What Player 2 must do is review the evidence, specifically the likelihood that the evidence occurs given its prior understanding, and produce a new belief of what the number is, that is the posterior. It is important to remember that these are Probability Distributions, not singular probabilities. As this is a discrete probability distribution, we will be able to iterate over singular probabilities for each Target value (i.e. all the values on the die).

Let’s break down the components of the equation (and also bring in the marginal):

  1. The Posterior Probability: P(Target | Evidence)

This is what we’re trying to calculate - the updated belief about each possible target value after observing evidence. It is a Probability Distribution.

  1. The Likelihood: P(Evidence | Target)

This is the probability of observing the evidence if a particular target were true. We iterate over the Probability Distribution here and calculate the likelihood for each Target.

  1. The Prior: P(Target)

Our belief about each target value before seeing new evidence. Initially uniform (1/6 for each value), but gets updated with each round.

  1. The Marginal: P(Evidence)

The probability of observing this evidence across all possible targets. This ensures our posterior probabilities sum to 1.

Seeing the distributions

I think it helps to see the distributions, so here is an uninformed prior and two posteriors, one after Roll 1 and another after Roll 2.

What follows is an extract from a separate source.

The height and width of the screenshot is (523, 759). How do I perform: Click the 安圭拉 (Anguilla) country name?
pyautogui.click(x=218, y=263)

This bar graph displays Player 2’s belief distribution before the game starts, the belief probabilities are for target values 1 to 6, the prior is uninformed This bar graph displays Player 2’s belief distribution before the game starts, the belief probabilities are for target values 1 to 6, the prior is uninformed.

This bar graph displays Player 2’s belief distribution after 1 roll, showing belief probabilities across target values 1 to 6, with the highest probability at value 1 and the true target at value 4. This bar graph displays Player 2’s belief distribution after a Roll. However the evidence provided is that Roll 1 is the same value as the Target value. As such, even though we performed the calculations, we have no evidence that changes our original prior.

This bar graph displays Player 2’s belief distribution after 2 rolls, showing belief probabilities across target values 1 to 6, with the highest probability at value 6 and the true target at value 4. This bar graph displays Player 2’s belief distribution after another Roll. This time Player 2 receives the evidence that Roll 2 is higher the Target value. Calculating the posterior means that we get a new belief on what the Target value could be.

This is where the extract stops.